_Task prompt:_ From the data below, return all lines holding the string "computer".

_Records for the task:_

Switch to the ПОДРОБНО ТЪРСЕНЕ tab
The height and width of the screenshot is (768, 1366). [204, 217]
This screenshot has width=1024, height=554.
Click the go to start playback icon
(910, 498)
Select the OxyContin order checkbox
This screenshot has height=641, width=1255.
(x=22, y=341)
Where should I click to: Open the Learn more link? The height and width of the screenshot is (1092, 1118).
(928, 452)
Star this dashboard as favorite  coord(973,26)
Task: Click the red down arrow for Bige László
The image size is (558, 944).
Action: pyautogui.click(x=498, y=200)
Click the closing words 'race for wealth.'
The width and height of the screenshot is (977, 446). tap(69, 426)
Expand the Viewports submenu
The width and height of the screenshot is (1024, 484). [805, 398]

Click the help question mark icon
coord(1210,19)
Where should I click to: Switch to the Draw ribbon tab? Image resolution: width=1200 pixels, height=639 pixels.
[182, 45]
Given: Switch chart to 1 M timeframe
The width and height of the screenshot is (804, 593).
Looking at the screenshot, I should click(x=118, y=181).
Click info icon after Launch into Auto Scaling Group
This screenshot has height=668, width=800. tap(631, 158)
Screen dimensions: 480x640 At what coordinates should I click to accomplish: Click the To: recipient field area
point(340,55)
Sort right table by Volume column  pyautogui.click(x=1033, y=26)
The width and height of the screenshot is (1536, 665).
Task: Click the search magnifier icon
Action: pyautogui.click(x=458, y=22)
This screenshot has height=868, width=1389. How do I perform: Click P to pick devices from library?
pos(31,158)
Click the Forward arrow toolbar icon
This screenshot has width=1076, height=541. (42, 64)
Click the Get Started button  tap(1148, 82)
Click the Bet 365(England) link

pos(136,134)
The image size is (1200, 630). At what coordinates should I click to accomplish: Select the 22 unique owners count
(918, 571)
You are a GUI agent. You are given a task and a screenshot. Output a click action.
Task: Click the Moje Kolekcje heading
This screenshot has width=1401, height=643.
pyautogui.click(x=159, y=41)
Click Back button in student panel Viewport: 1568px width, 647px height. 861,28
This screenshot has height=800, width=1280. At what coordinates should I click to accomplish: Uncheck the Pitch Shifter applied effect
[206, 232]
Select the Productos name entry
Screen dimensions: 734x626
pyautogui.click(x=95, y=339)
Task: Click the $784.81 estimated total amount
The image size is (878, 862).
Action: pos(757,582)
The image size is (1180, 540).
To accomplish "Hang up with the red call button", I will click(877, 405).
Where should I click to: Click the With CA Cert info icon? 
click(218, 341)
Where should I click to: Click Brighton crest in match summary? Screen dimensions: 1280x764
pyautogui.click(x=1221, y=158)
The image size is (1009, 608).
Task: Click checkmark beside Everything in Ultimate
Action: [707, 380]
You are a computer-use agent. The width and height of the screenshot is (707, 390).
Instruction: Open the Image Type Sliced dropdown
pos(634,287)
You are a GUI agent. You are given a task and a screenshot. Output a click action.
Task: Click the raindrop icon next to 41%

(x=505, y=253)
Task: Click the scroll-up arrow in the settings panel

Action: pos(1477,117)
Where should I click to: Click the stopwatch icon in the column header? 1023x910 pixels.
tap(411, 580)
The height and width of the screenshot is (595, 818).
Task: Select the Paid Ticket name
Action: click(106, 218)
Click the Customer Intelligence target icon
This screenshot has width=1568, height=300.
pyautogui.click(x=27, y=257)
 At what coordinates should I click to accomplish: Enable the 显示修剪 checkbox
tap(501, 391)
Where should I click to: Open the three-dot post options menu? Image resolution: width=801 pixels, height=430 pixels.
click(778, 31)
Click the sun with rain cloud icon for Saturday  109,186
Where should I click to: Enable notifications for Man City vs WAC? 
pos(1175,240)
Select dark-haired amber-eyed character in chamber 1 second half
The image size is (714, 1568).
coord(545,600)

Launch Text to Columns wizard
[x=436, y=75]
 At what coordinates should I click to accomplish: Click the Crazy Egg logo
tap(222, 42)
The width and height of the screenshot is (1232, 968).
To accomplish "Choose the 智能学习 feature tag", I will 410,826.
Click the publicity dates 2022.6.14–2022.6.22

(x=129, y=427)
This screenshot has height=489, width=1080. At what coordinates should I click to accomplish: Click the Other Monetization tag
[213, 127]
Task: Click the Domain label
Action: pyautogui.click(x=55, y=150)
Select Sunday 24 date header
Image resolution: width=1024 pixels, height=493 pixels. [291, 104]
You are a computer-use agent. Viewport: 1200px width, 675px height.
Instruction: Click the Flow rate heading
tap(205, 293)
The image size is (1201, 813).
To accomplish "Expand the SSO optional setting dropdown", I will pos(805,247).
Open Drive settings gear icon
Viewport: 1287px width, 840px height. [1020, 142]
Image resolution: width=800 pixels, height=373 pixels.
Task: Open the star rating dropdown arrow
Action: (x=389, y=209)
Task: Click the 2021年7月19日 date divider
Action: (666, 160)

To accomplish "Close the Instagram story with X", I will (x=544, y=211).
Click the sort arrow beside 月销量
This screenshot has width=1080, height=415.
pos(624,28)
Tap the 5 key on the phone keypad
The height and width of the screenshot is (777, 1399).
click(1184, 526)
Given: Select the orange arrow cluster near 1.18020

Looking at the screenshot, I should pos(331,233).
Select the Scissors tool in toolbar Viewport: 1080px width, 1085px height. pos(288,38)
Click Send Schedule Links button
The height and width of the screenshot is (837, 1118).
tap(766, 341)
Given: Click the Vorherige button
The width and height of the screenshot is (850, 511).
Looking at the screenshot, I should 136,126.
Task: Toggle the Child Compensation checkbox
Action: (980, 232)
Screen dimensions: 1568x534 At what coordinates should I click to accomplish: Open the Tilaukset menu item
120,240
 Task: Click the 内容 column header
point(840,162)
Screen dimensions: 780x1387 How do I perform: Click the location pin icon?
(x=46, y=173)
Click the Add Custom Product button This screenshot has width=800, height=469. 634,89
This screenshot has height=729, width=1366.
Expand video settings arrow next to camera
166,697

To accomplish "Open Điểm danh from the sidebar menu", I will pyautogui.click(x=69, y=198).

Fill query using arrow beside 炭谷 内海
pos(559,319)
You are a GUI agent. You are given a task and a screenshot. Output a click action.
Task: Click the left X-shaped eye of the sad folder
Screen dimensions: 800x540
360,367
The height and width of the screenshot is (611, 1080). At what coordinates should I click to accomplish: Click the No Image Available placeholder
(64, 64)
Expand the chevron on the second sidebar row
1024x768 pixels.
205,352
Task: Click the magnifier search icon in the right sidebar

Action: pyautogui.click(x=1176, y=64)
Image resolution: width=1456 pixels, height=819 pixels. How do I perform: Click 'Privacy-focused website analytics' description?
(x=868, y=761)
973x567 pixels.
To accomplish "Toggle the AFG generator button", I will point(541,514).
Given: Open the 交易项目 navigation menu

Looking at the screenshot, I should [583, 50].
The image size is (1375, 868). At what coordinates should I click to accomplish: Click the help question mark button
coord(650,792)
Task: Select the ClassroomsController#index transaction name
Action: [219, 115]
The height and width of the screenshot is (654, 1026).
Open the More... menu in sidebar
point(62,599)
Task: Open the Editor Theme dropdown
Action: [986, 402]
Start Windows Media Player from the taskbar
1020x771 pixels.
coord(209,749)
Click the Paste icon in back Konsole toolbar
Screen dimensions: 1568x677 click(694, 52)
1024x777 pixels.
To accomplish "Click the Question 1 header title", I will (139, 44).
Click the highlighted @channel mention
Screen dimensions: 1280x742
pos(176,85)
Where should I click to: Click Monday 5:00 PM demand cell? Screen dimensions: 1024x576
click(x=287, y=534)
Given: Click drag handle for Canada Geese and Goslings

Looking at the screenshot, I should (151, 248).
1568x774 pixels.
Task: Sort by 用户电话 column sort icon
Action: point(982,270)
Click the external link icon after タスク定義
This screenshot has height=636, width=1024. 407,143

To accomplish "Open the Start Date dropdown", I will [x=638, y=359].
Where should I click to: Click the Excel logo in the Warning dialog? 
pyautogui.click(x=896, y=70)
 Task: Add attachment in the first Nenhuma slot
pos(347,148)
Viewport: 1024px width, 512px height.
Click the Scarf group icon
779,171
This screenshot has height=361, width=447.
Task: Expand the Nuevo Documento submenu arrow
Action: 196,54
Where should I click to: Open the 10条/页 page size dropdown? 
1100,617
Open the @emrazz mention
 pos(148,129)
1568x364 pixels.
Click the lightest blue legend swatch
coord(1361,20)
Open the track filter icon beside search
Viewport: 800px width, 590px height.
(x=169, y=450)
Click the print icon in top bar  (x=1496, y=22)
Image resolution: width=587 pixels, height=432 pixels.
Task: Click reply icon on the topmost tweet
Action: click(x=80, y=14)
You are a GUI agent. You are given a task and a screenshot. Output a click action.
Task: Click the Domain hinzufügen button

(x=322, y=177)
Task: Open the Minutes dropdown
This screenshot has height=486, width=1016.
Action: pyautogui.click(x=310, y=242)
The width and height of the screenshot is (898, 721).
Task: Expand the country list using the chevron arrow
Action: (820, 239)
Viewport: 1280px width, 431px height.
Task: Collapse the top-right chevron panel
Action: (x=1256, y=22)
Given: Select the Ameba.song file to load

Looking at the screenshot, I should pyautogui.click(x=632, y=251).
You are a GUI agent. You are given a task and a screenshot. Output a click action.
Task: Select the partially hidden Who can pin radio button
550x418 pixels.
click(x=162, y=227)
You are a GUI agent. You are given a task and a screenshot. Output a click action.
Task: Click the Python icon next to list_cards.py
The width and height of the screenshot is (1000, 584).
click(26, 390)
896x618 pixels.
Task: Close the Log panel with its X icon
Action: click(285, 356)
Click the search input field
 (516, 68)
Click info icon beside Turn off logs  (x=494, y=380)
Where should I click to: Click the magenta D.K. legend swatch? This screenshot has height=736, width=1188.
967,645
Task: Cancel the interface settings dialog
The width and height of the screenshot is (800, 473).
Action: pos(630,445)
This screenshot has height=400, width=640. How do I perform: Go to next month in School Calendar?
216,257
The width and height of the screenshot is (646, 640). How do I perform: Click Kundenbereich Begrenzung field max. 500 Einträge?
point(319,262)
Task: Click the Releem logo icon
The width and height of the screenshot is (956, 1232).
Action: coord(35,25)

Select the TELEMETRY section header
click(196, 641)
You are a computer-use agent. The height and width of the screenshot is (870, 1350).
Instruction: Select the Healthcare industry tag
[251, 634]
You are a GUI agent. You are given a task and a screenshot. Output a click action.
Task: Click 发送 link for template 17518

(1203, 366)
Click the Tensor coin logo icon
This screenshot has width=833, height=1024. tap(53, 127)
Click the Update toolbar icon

_Exercise solution:_
You are a computer-use agent. The width and height of the screenshot is (707, 390).
You are a computer-use agent. Viewport: 1200px width, 675px height.
You are a computer-use agent. The height and width of the screenshot is (870, 1350).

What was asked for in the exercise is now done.